Text and element pointing records
----------------

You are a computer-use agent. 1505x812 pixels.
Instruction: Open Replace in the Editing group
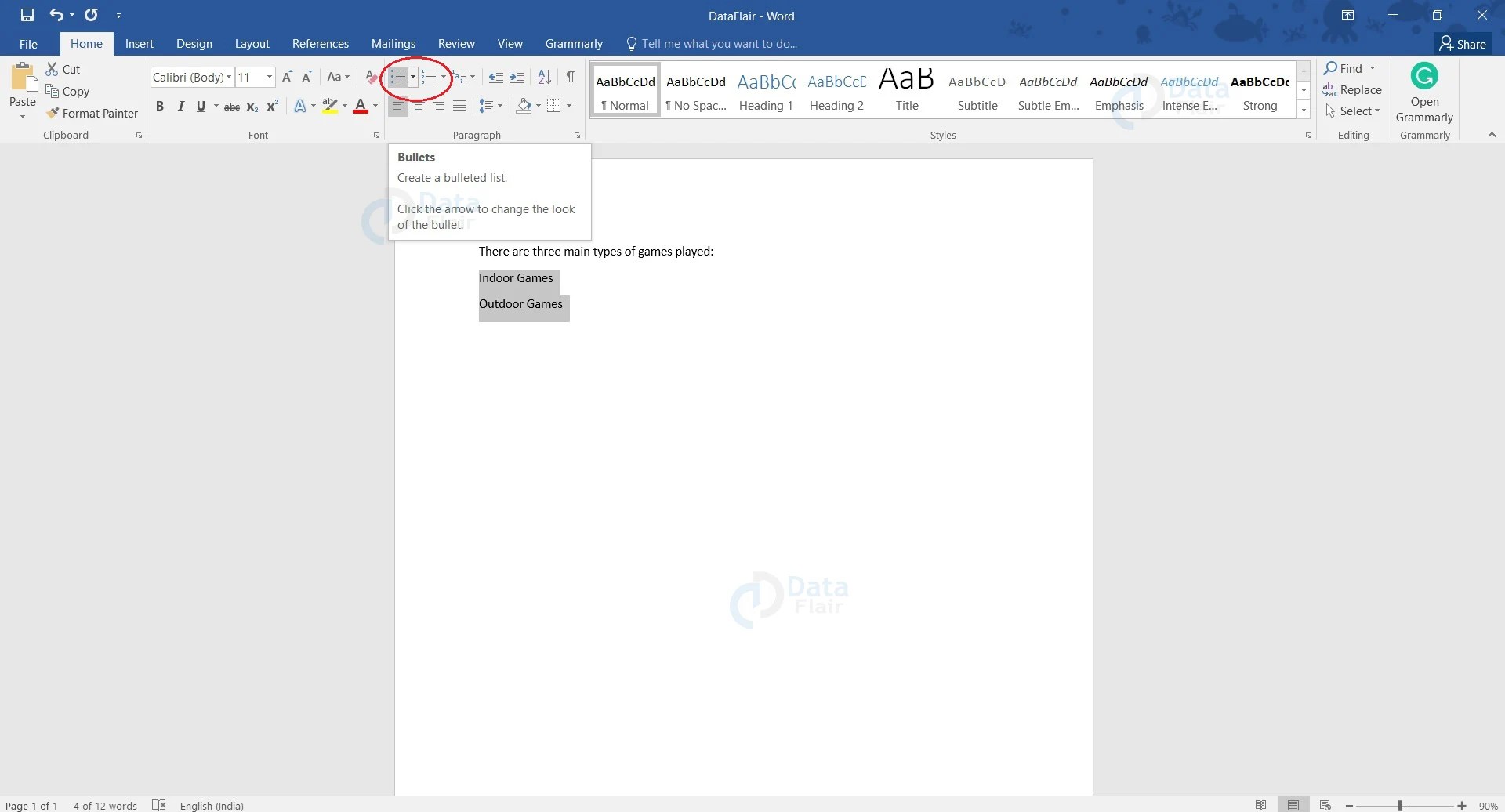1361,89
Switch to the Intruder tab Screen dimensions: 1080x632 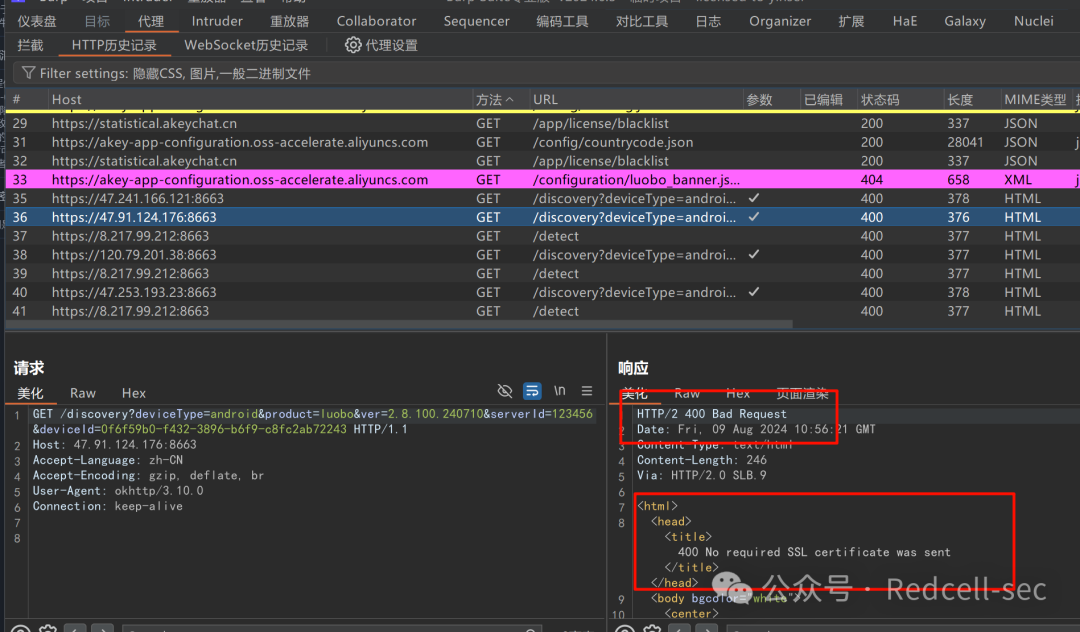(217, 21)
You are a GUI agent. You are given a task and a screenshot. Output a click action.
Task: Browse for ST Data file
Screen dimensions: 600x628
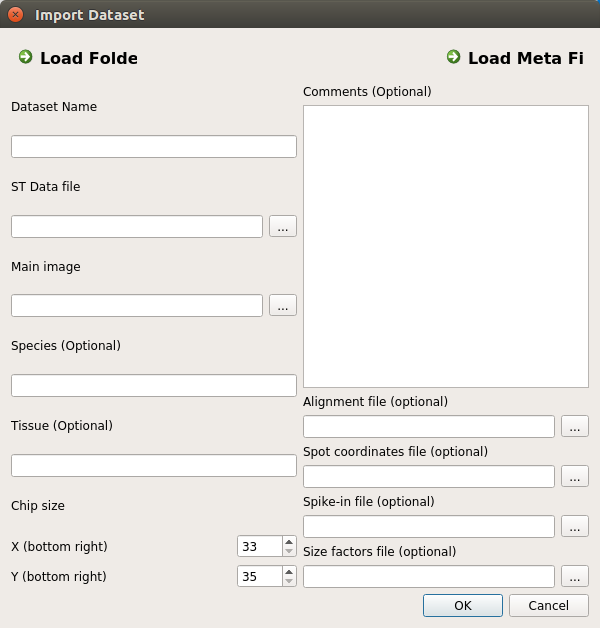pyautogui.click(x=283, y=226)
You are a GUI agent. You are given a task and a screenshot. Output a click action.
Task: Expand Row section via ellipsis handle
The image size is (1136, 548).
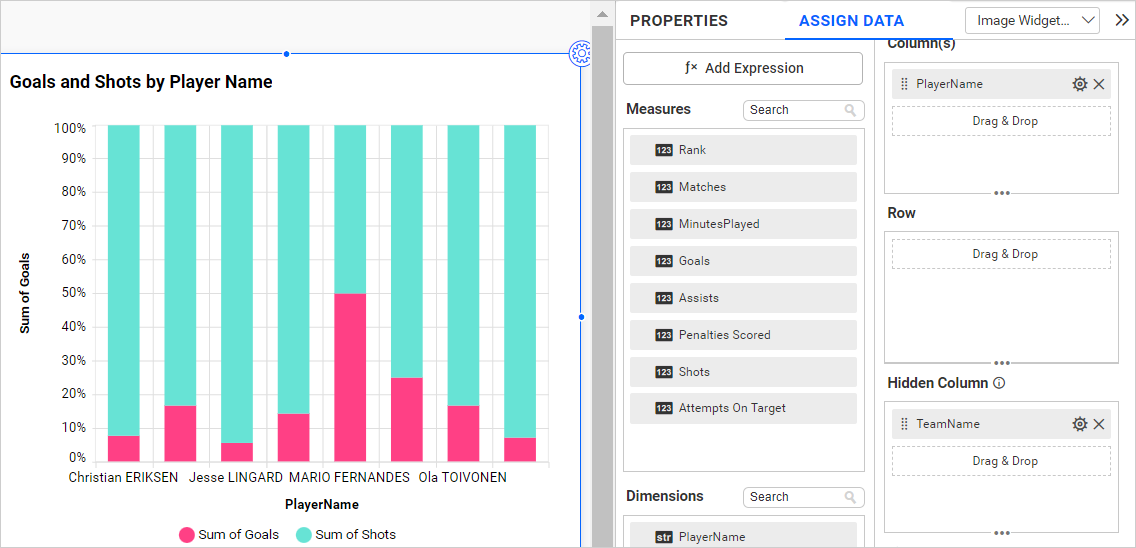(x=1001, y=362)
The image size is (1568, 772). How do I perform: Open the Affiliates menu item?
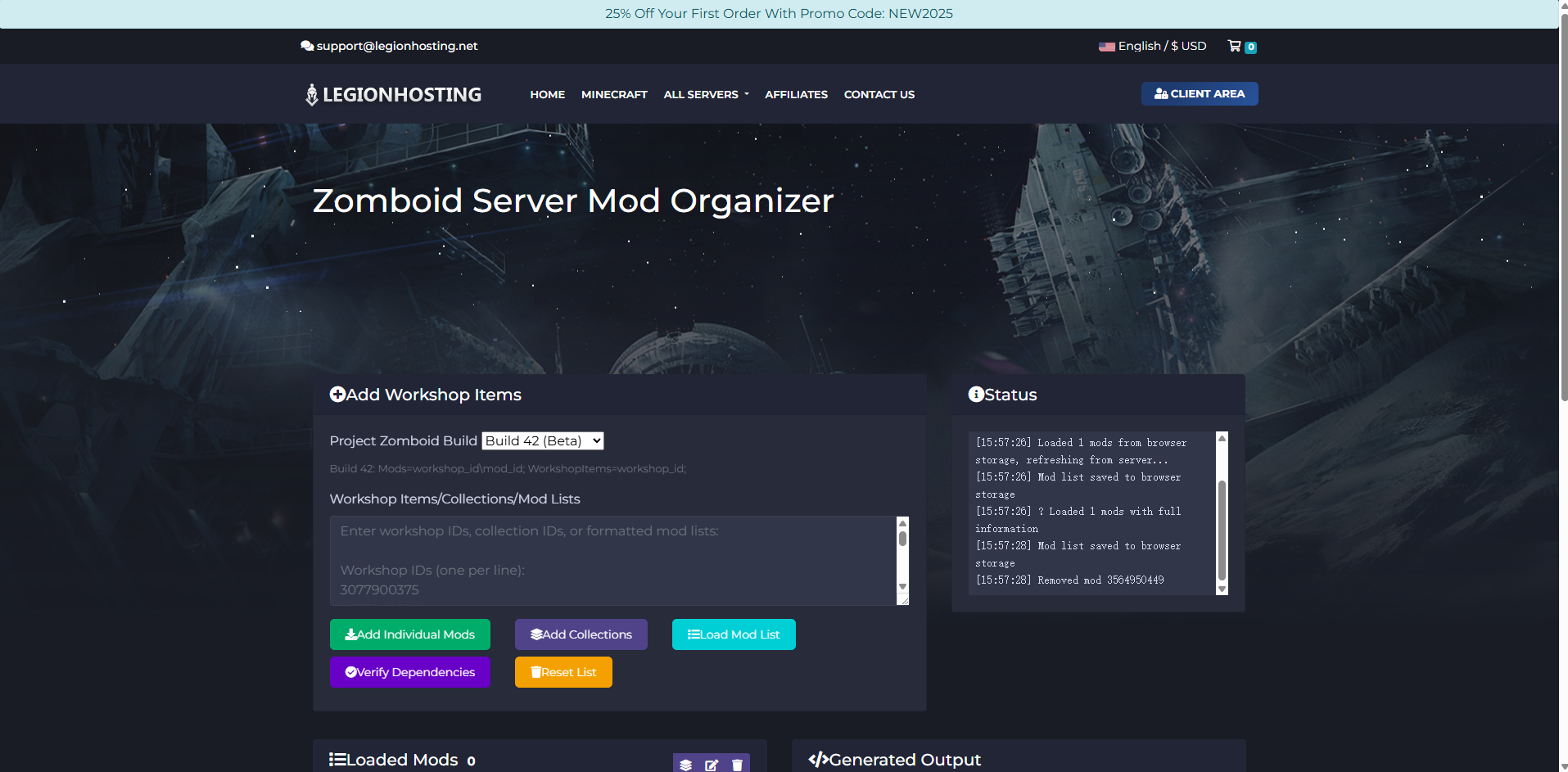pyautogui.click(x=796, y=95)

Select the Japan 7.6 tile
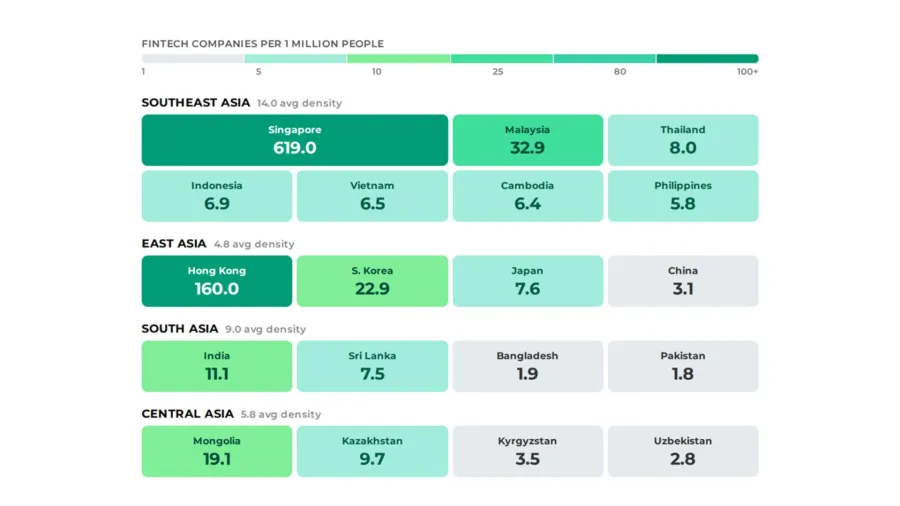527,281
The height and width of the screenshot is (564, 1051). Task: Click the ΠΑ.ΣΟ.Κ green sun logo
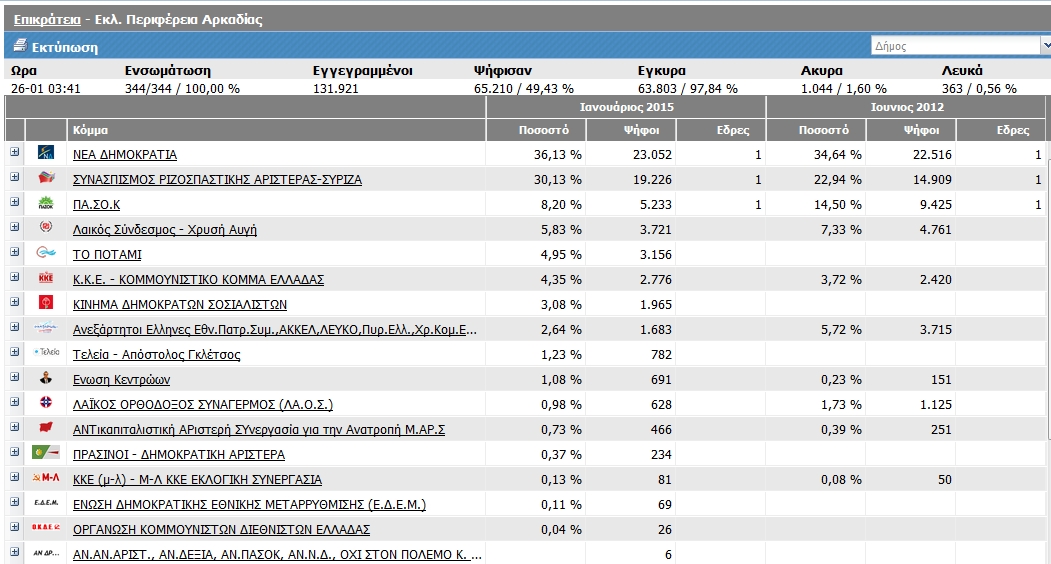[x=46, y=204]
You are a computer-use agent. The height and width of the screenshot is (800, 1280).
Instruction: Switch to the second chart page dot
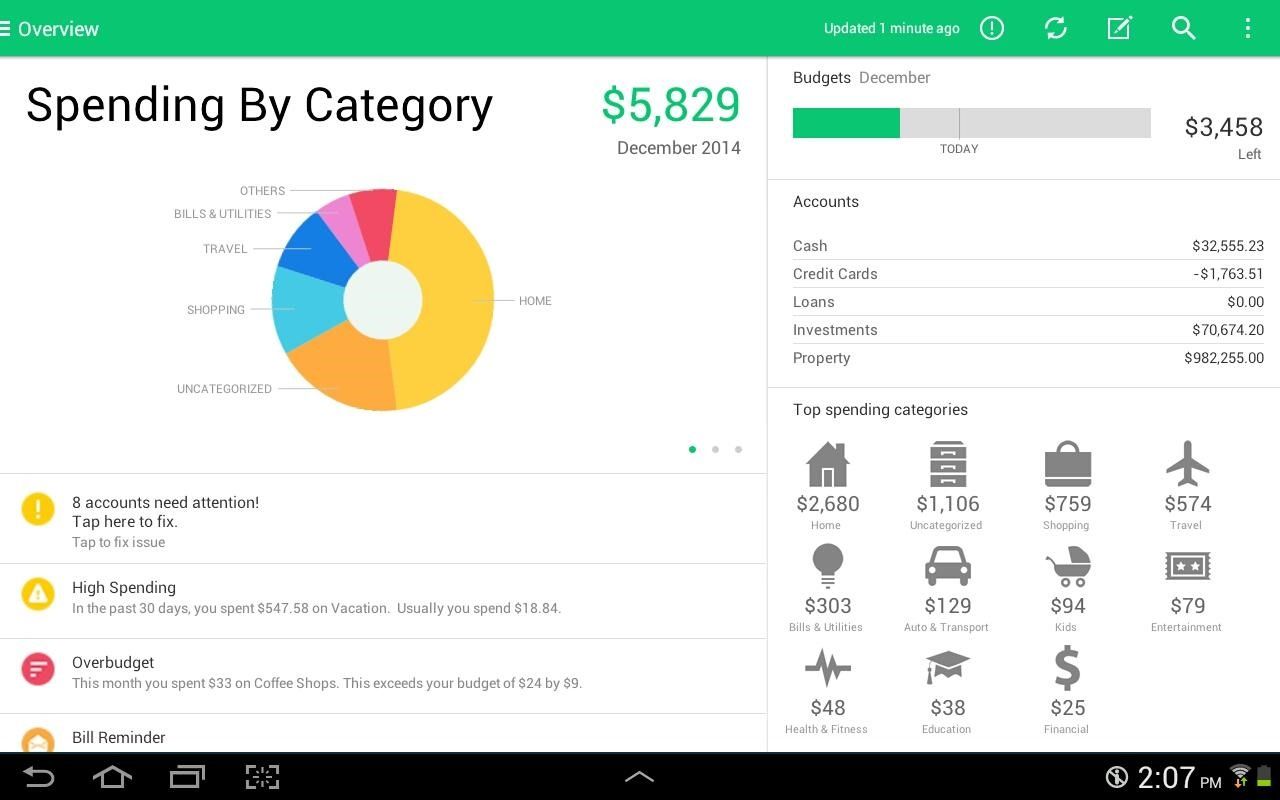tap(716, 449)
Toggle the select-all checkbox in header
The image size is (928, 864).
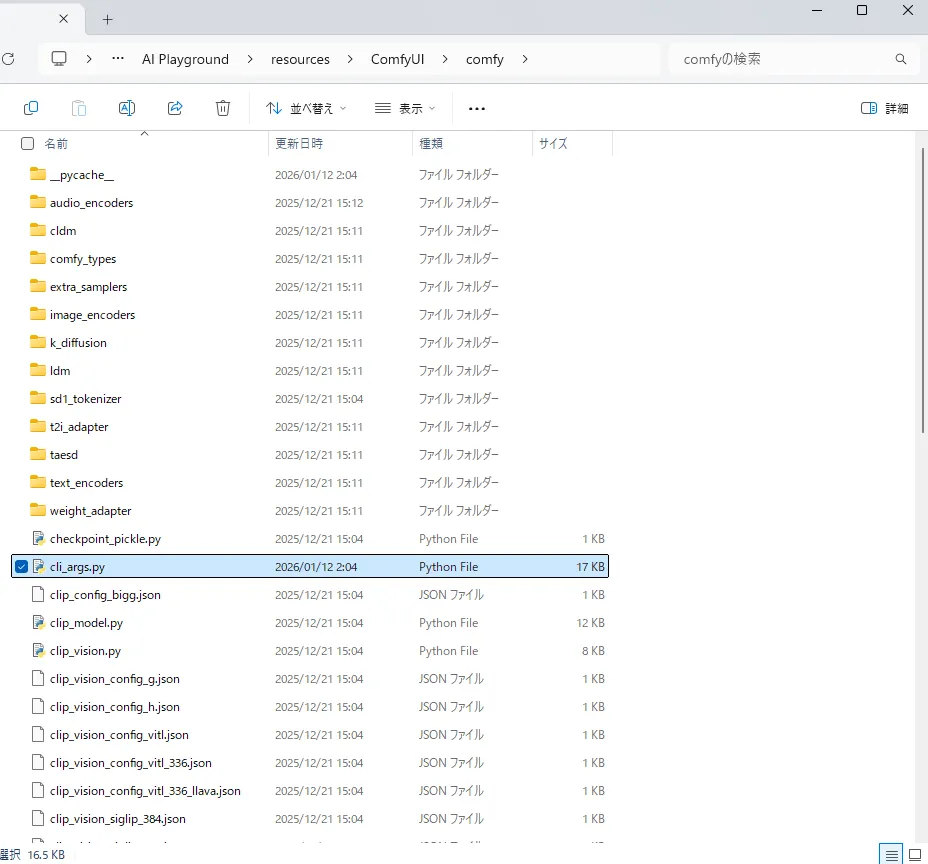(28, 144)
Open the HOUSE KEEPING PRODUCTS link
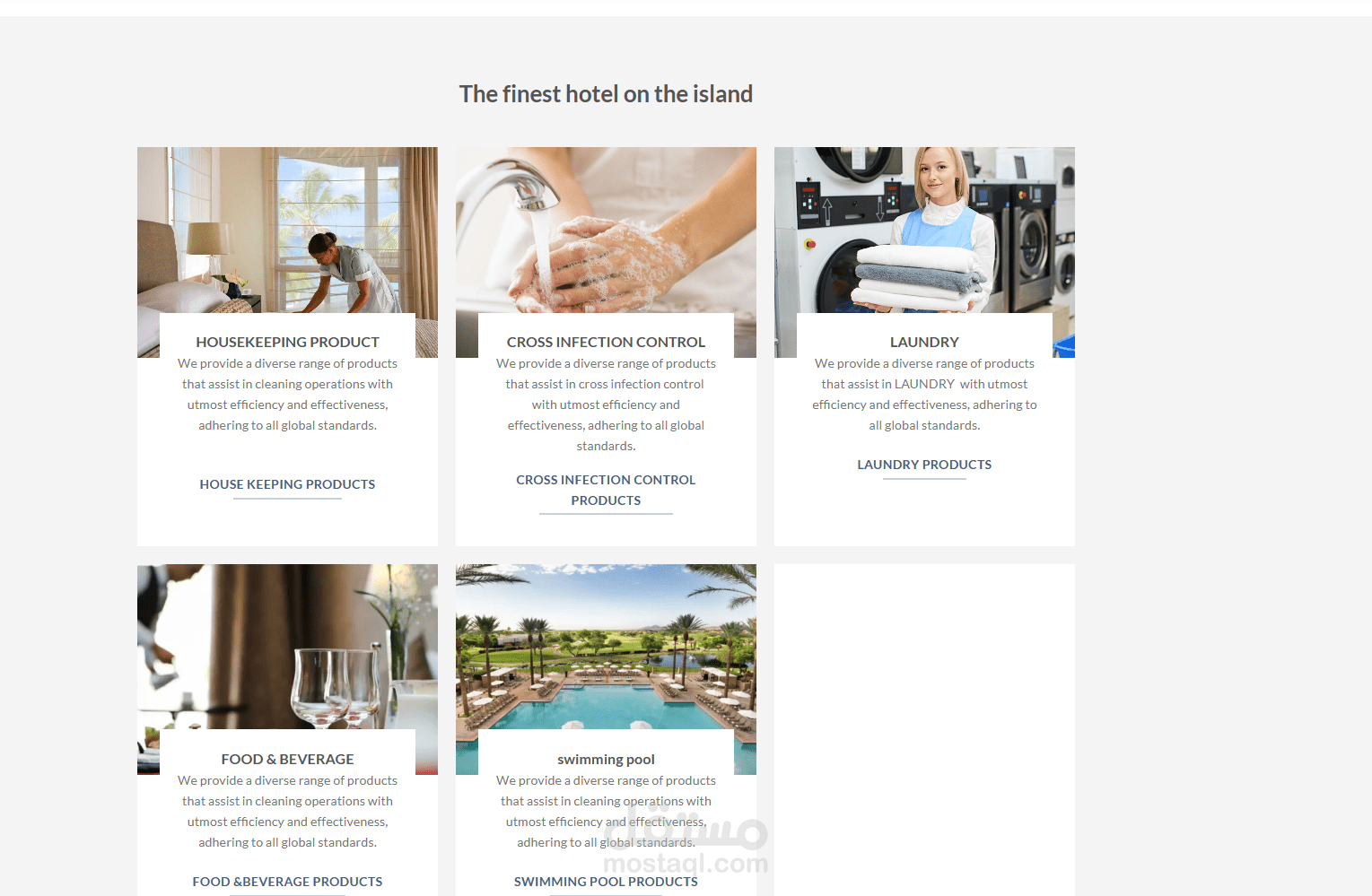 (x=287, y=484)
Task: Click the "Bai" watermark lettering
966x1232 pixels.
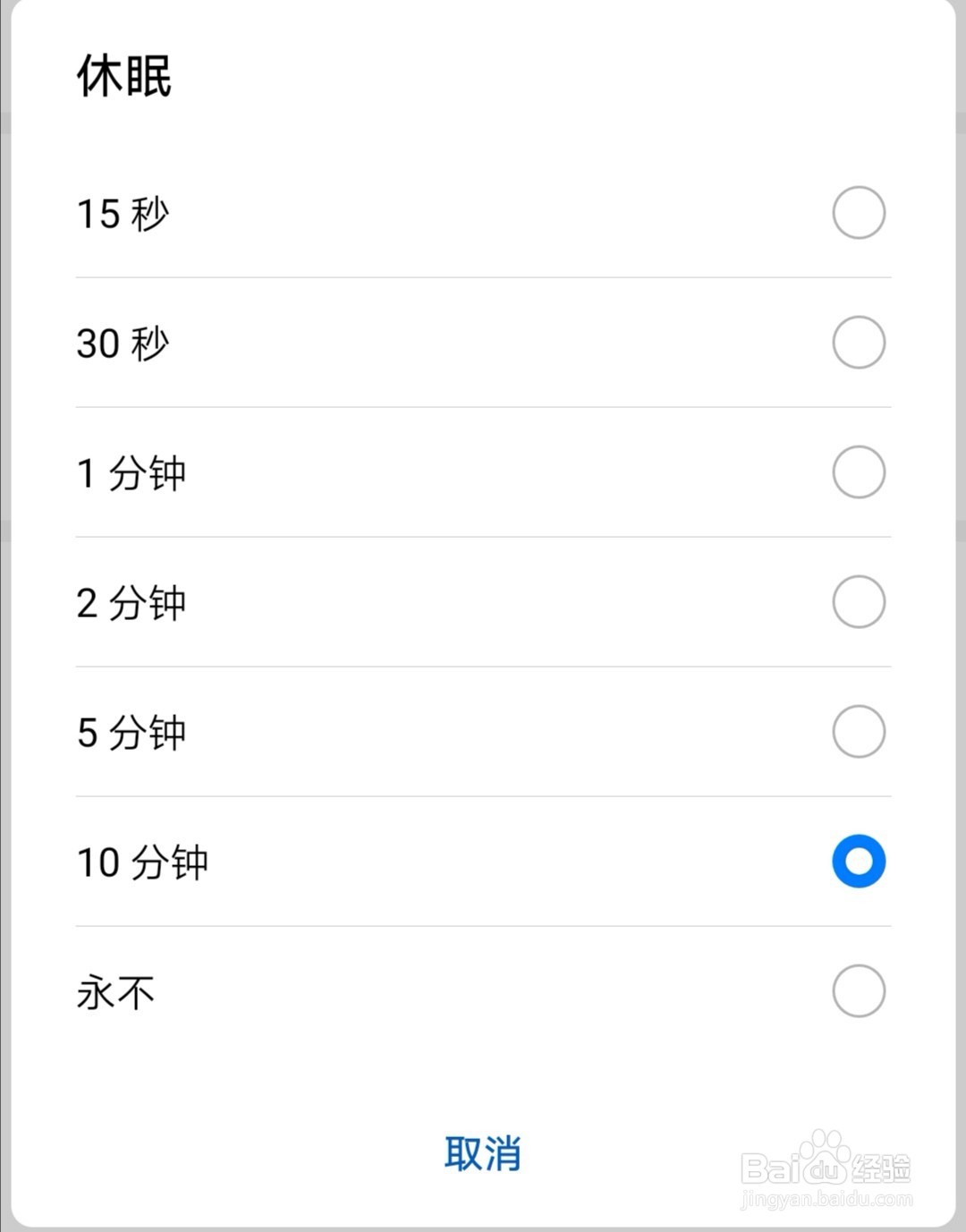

----------------

* What is expected
Can you reproduce the material verbatim from the line containing "The image size is (1568, 772)." up to and including its last line, leaving the pictures out?

* Answer below
The image size is (1568, 772). How do I perform: Open the Affiliates menu item?
pyautogui.click(x=796, y=95)

Select the Japan 7.6 tile
527,281
The height and width of the screenshot is (564, 1051). Task: Click the ΠΑ.ΣΟ.Κ green sun logo
[x=46, y=204]
You are a computer-use agent. The height and width of the screenshot is (800, 1280).
Instruction: Switch to the second chart page dot
tap(716, 449)
Toggle the select-all checkbox in header
The image size is (928, 864).
(28, 144)
Open the HOUSE KEEPING PRODUCTS link
 (x=287, y=484)
Task: Click the "Bai" watermark lettering
966x1232 pixels.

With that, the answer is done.